* **Your goal**:
Return only the lines from the one containing "Форум MARKETING.CFIN.RU (99, 162)" to the end of the entries below, exactly as written, both ends included.

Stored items
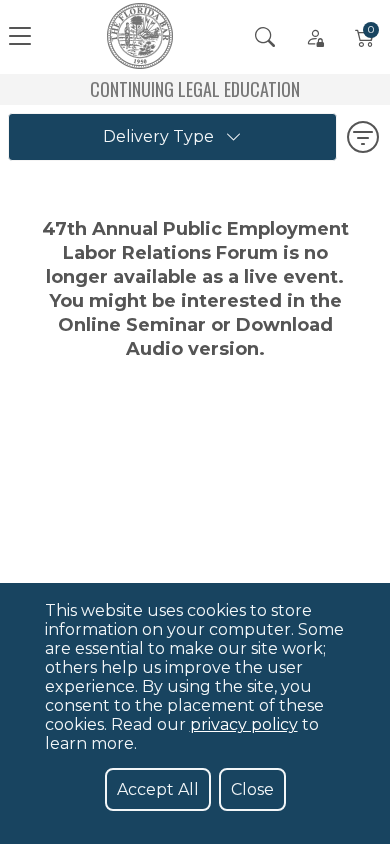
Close (252, 789)
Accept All (158, 789)
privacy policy (244, 724)
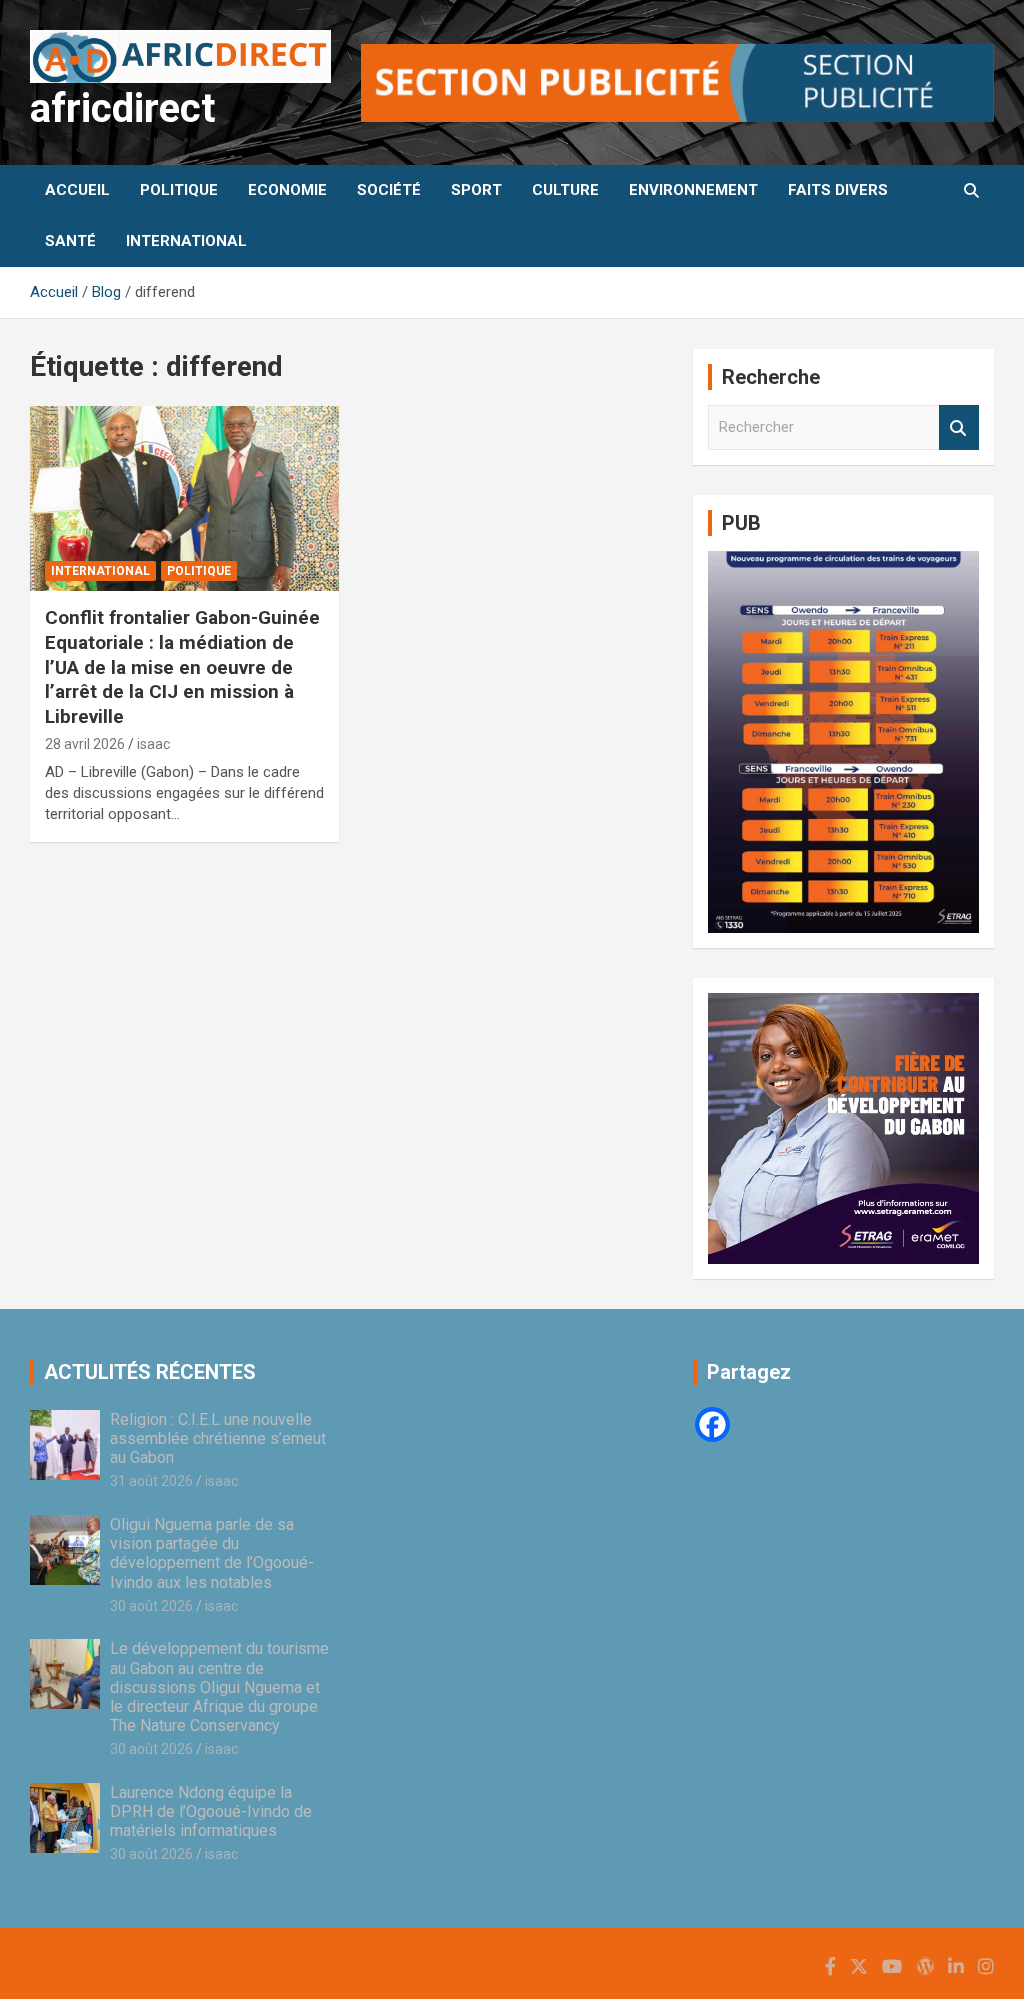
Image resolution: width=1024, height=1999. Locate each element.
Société (389, 190)
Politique (179, 190)
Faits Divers (838, 190)
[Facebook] (712, 1424)
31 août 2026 (151, 1481)
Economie (287, 190)
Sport (476, 190)
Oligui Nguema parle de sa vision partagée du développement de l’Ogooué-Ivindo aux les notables (212, 1553)
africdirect (122, 108)
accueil (77, 190)
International (186, 241)
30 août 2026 (151, 1606)
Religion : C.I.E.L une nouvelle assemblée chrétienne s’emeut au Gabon (218, 1438)
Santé (70, 241)
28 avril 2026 (85, 744)
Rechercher (959, 427)
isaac (153, 744)
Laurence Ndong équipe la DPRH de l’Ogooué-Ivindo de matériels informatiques (211, 1811)
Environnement (693, 190)
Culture (565, 190)
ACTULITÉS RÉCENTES (150, 1372)
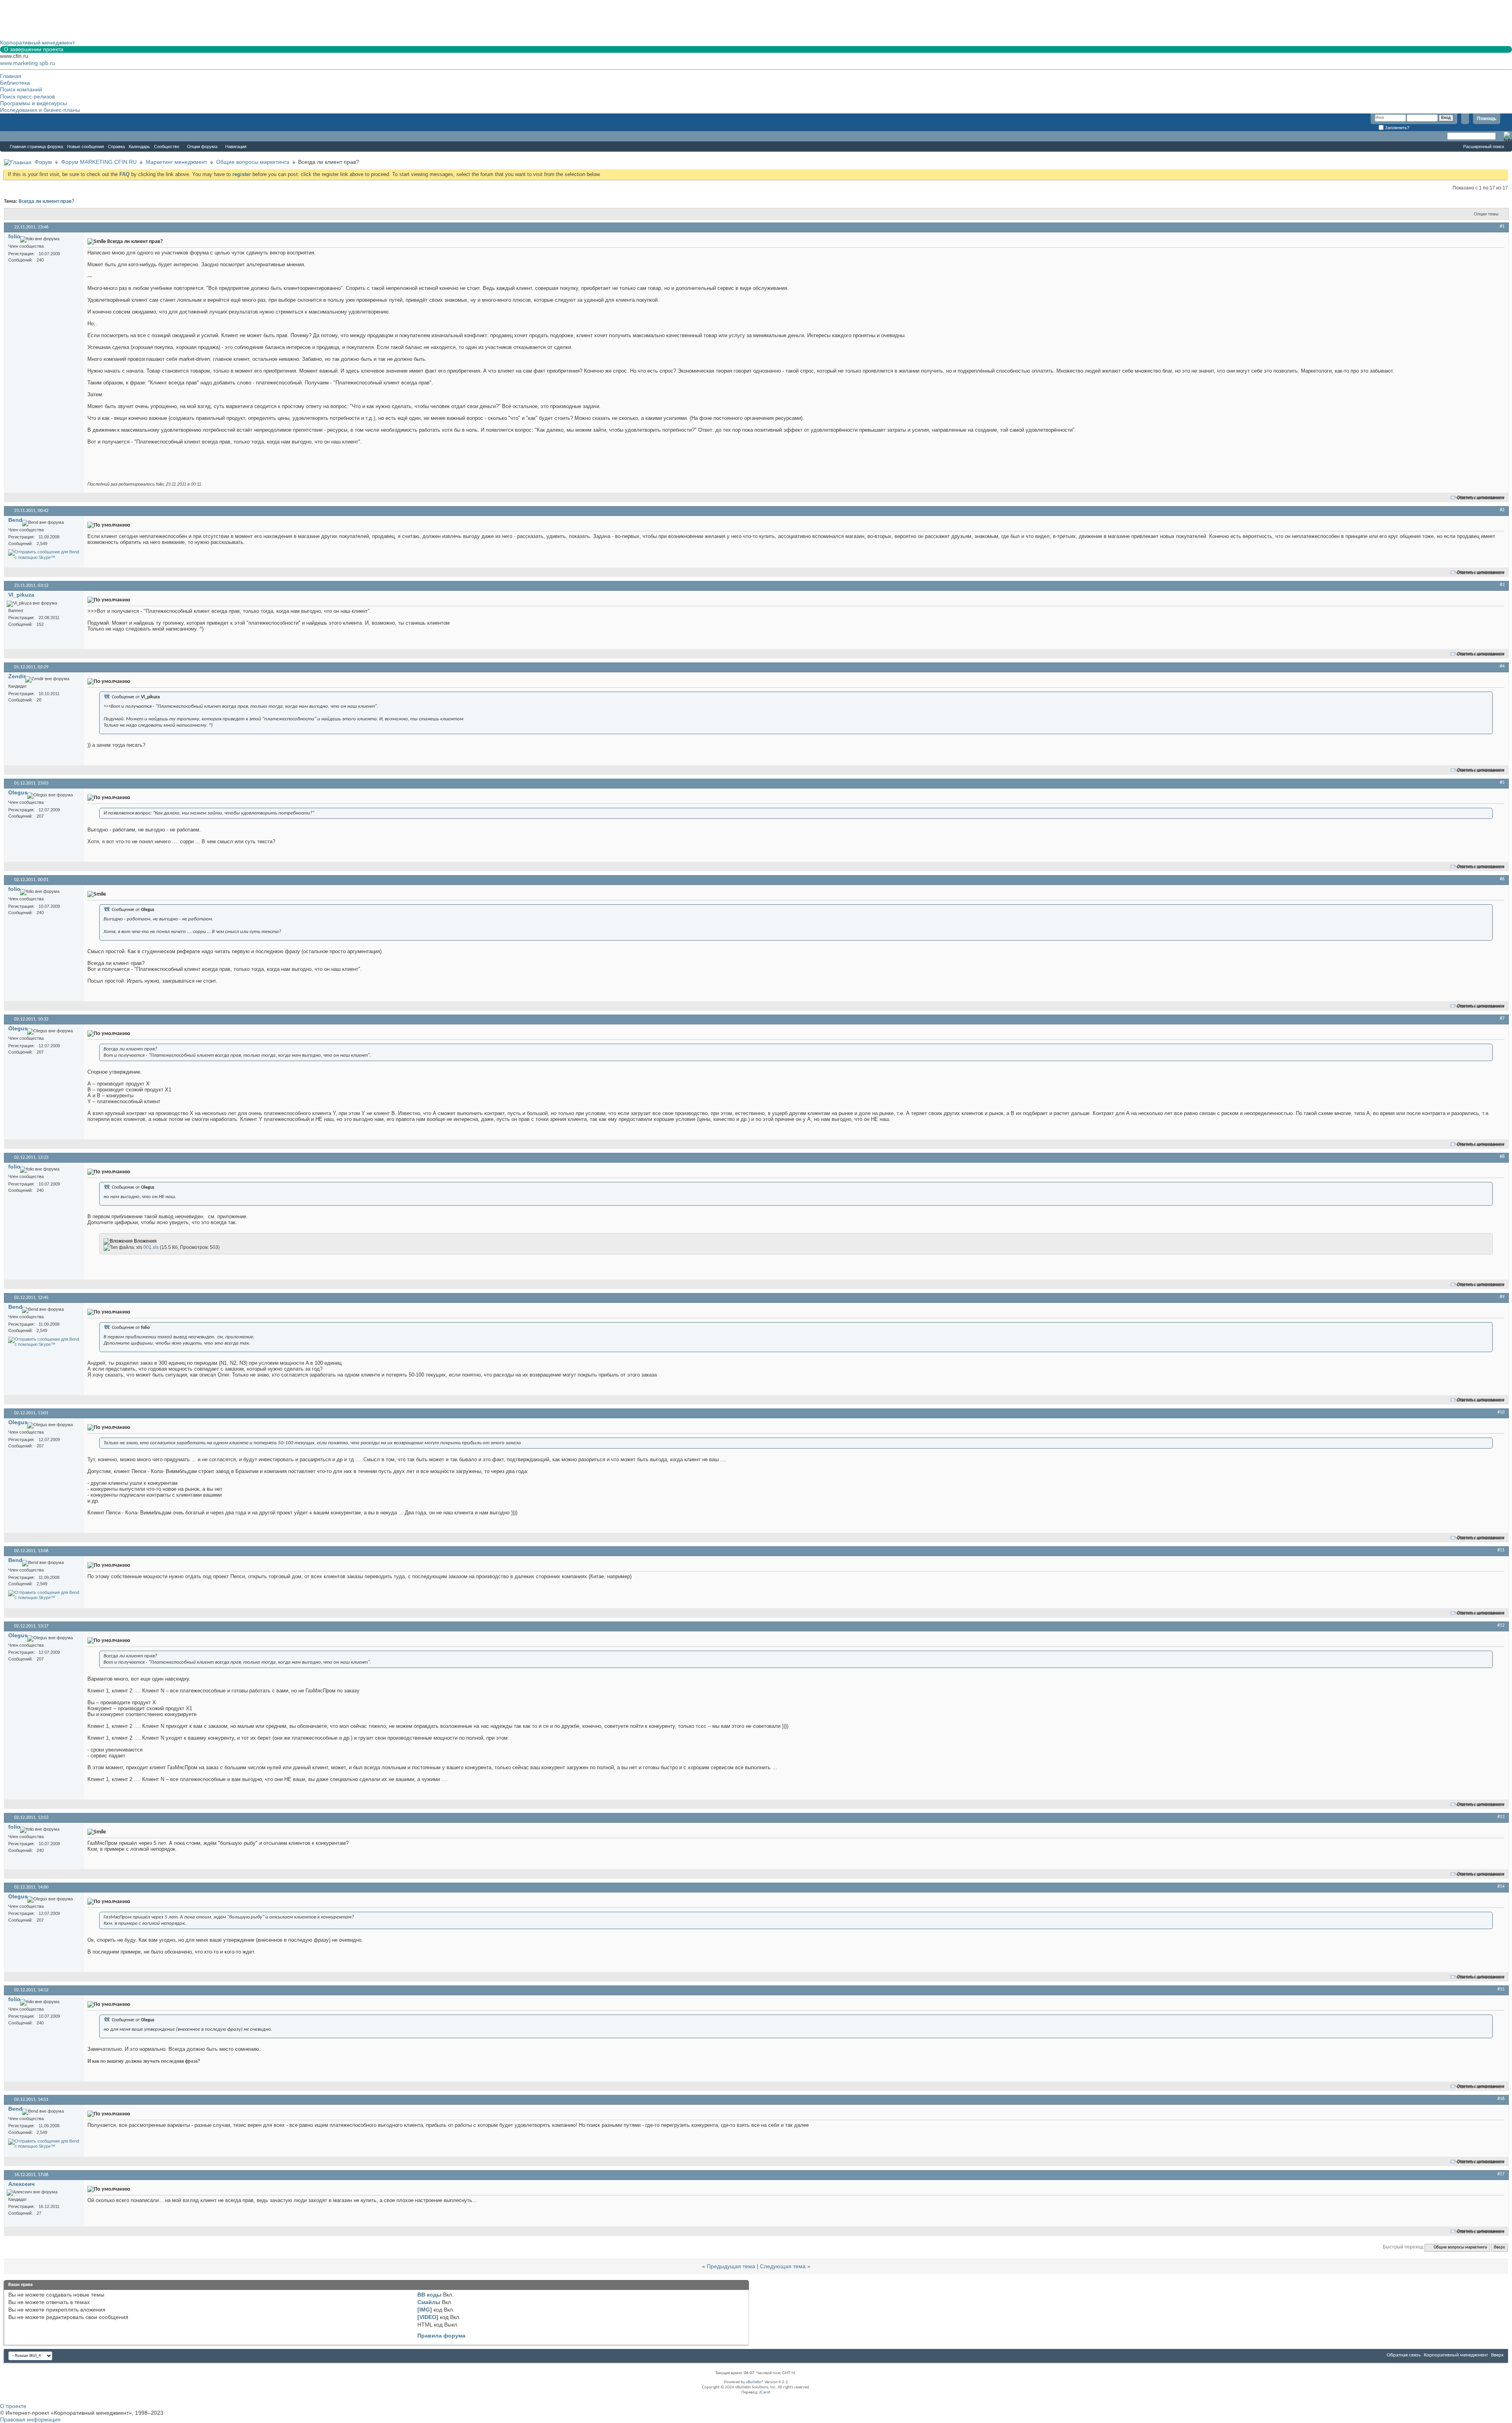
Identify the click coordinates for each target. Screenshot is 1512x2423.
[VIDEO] (427, 2317)
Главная (10, 76)
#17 (1501, 2174)
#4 (1502, 666)
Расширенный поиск (1483, 146)
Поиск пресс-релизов (27, 96)
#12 (1501, 1625)
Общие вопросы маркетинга (252, 162)
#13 (1501, 1816)
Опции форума (202, 146)
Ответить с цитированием (1481, 497)
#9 (1502, 1297)
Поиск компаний (21, 89)
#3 (1502, 585)
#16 (1501, 2098)
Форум (16, 136)
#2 (1502, 510)
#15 (1501, 1989)
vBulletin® (755, 2382)
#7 (1502, 1018)
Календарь (139, 146)
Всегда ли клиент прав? (46, 201)
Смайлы (428, 2302)
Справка (116, 146)
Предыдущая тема (731, 2266)
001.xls (151, 1247)
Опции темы (1486, 214)
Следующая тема (783, 2266)
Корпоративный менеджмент (1456, 2355)
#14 (1501, 1886)
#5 (1502, 782)
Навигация (235, 146)
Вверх (1499, 2247)
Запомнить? (1396, 127)
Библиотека (15, 83)
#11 (1501, 1550)
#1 (1502, 226)
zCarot (765, 2392)
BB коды (429, 2294)
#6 (1502, 879)
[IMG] (424, 2309)
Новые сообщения (85, 146)
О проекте (13, 2406)
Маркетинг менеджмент (176, 162)
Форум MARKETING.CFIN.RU (99, 162)
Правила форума (441, 2335)
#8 (1502, 1156)
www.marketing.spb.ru (27, 63)
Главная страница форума (36, 146)
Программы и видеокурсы (33, 103)
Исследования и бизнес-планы (40, 110)
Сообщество (166, 146)
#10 (1501, 1412)
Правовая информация (30, 2419)
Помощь (1486, 118)
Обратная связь (1404, 2355)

* **Worked solution**:
Форум MARKETING.CFIN.RU (99, 162)
Правила форума (441, 2335)
#8 (1502, 1156)
www.marketing.spb.ru (27, 63)
Главная страница форума (36, 146)
Программы и видеокурсы (33, 103)
Исследования и бизнес-планы (40, 110)
Сообщество (166, 146)
#10 (1501, 1412)
Правовая информация (30, 2419)
Помощь (1486, 118)
Обратная связь (1404, 2355)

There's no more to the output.